Трудно, ох трудно подавить желание пройтись вечерком по этой улице. Манит она, как магнит, как вид женских ножек ранней весной, притягивает как пачка сигарет в тринадцать лет и не отпускает как любимая книга.

Ведь это не просто улица, это брод!

Для чего существуют улицы? Чтоб по ним ходить и ездить, чтоб можно было найти нужный адрес, попасть в детский сад, школу, на работу, в ресторан или на кладбище.

Для чего нужен брод? Чтобы по нему пилить, пошвыриваться, шлифовать, хилять. Чтоб людей посмотреть и себя показать. Чтоб узнать новости, чтоб посмотреть, кто во что одет, чтоб похвастаться обновкой, чтоб завязать романчик. Чтоб поднять настроение, чтоб глотнуть воздуха свободы, чтобы избежать абстиненции, чтоб почувствовать, что ты не один в городе. Очень, очень нужен брод, просто необходим.

Ветер в голове, а я влюблённый
Во всех девчонок своего двора.
В мире столько мест,
Где я ещё ни разу не был.
Ветер в голове, портвейн креплёный
И песни под гитару до утра,
А над головой распахнутое настежь небо. 5

Кто и когда определил границы брода? Скорее всего, никто специально их и не определял, это произошло само собой. А может и не совсем само собой, теперь это уже неизвестно. Зато известно совершенно точно, что брод – это часть проспекта Революции, ограниченная улицей Мира и проспектом Орджоникидзе. Конечно, границы эти не являются чем-то непроходимым, вроде границы СССР. Часть публики доходит до сквера у первой школы, пересекают трамвайные пути, но их не так уж много. Основная масса фланирует именно по этим двум с половиной кварталам. Есть одна интересная гипотеза, объясняющая, почему так. Понятно, центр города, площадь и так далее. Это всё так и есть. Но что в городах страны Советов самое дефицитное? Конечно же, общественные туалеты! А без них какие могут быть прогулки? Здесь их целых три – один, подземный, у пятого жилстроительства, другой, в виде домика неизвестного архитектора, в парке у Дома Пионеров и третий – за “Машиностроителем”. Шутка, конечно, но кто его знает… Короче, именно здесь самая высокая плотность бесцельно слоняющихся грозненцев, именно здесь лучше всего понимаешь, что такое броуновское движение, именно здесь даже воздух особый. Пахнет сиренью, акацией, вонючкой и свободой.

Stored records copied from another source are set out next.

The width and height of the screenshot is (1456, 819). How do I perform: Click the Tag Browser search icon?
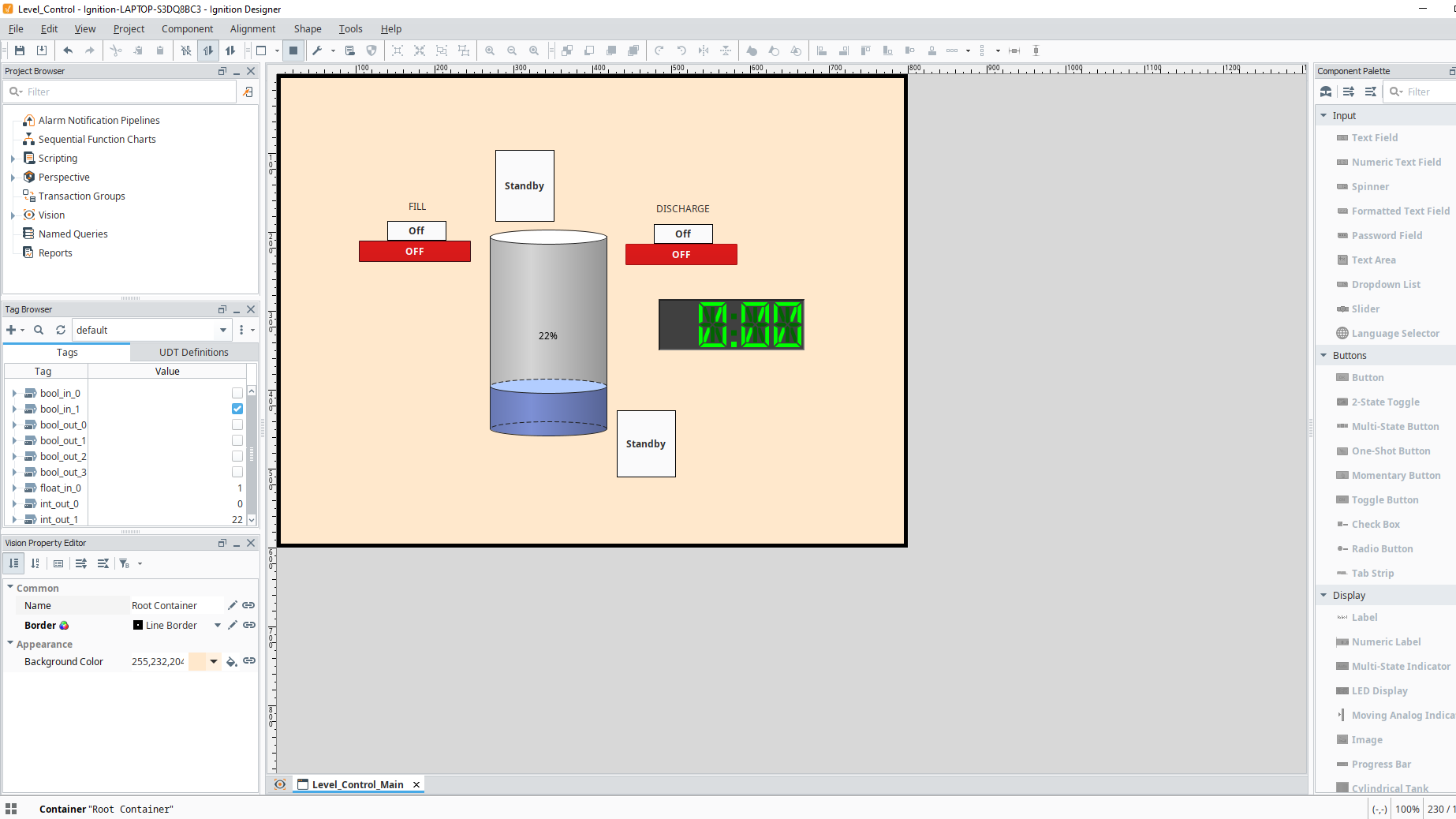point(39,330)
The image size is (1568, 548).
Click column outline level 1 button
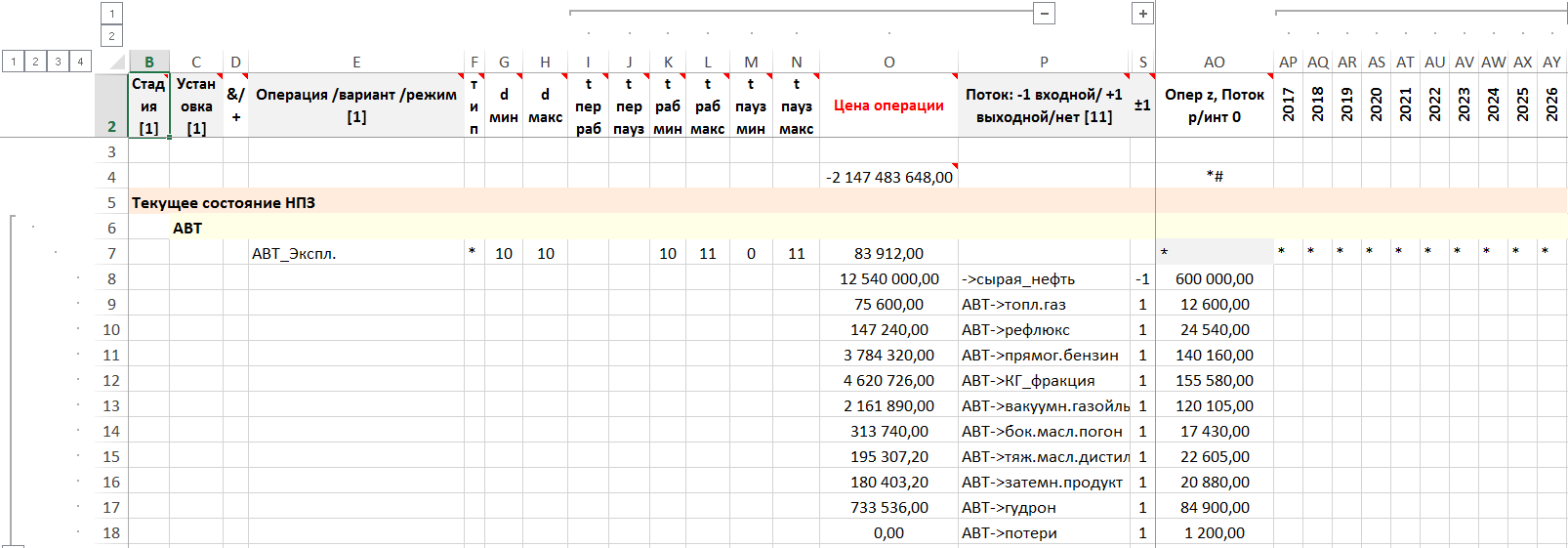112,14
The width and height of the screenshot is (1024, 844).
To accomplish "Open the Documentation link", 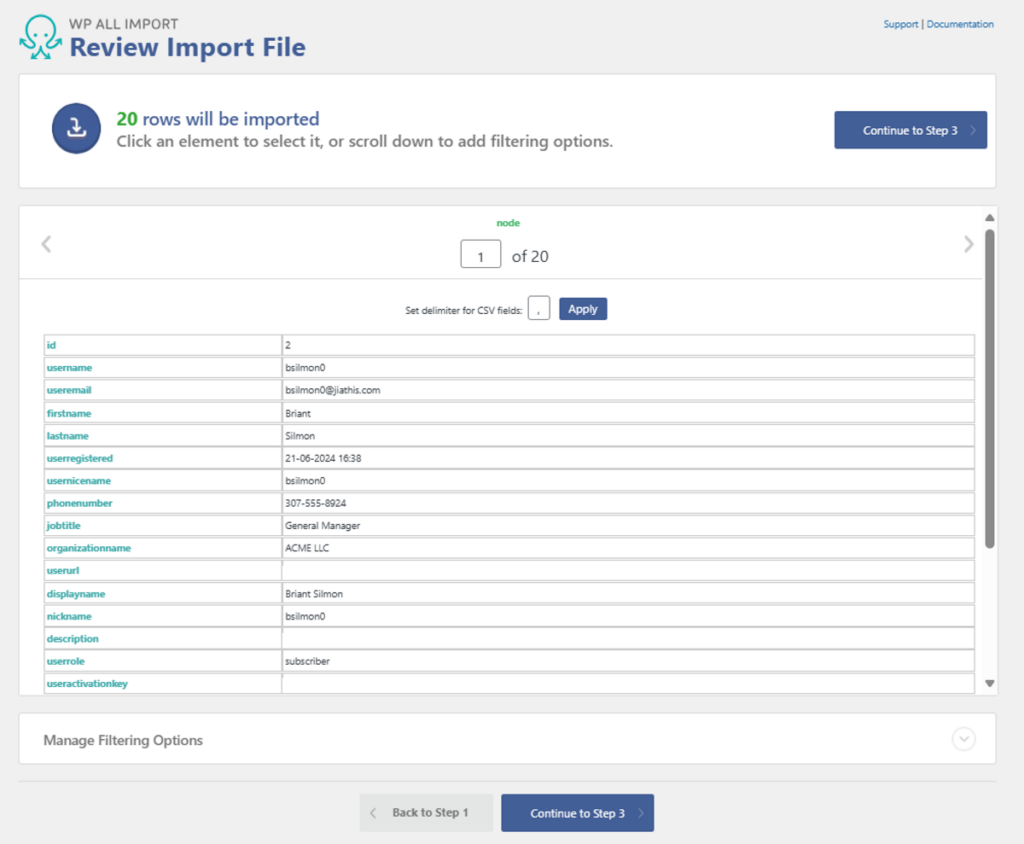I will pos(960,24).
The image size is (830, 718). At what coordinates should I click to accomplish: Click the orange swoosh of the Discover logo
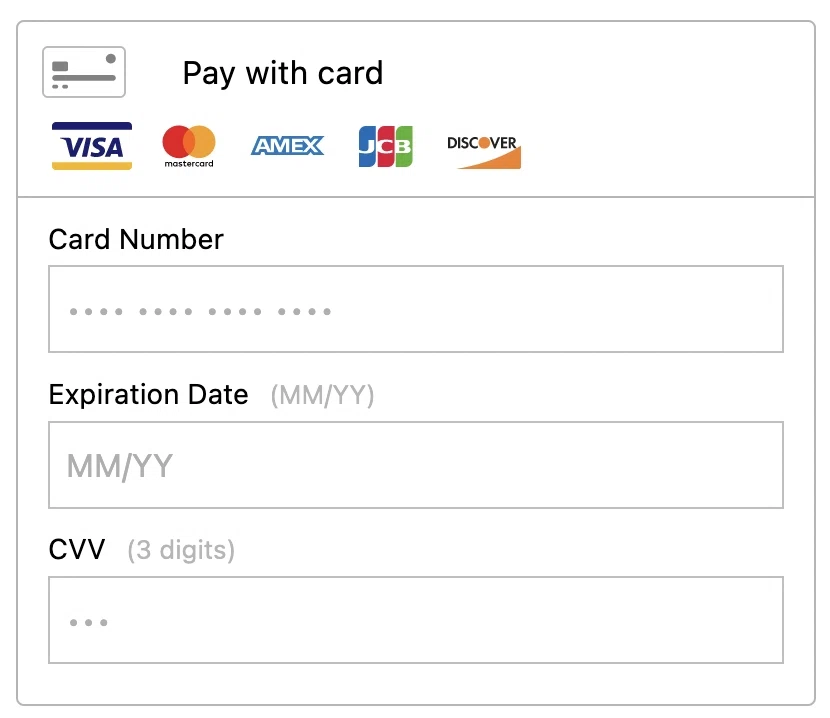point(495,159)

Трудно, ох и трудно сдержать желание пройтись здесь вечерком.

А и не надо сдерживать! До свидания на трамвайной остановке времени ещё немало – можно сделать небольшой крюк. Женя свернул налево, прошёл через небольшой сквер и сразу попал в плотную толпу. Вот она - граница брода. Слева театр Х. Нурадилова, справа – магазин “Спорттовары” и галерея автоматов газировки на самом углу. Когда-то давным-давно, лет пять назад, Женя с друзьями занимались здесь увлекательнейшим занятием – испытывали неразменную денежку. Делалось это просто – берёшь трёхкопеечную монетку, просверливаешь в ней дырочку, пропускаешь туда тонкую леску, завязываешь. Всё - удочка готова. Теперь можно кидать её в щель автомата, выдёргивать, снова кидать и пить газировку пока из ушей не польётся. Или, ещё откуда. На самом деле всё сложнее: требуется известная сноровка. Главное – знать, когда выдёргивать монетку, а то сразу застрянет. Женя сноровку имел, и упивались они крем-содой и лимонадом до полного посинения. Иногда, правда, мешал мастер из парикмахерской, окно которой выходило прямо на автоматы. Кричал, ругался, милицией грозил. Эх, было время!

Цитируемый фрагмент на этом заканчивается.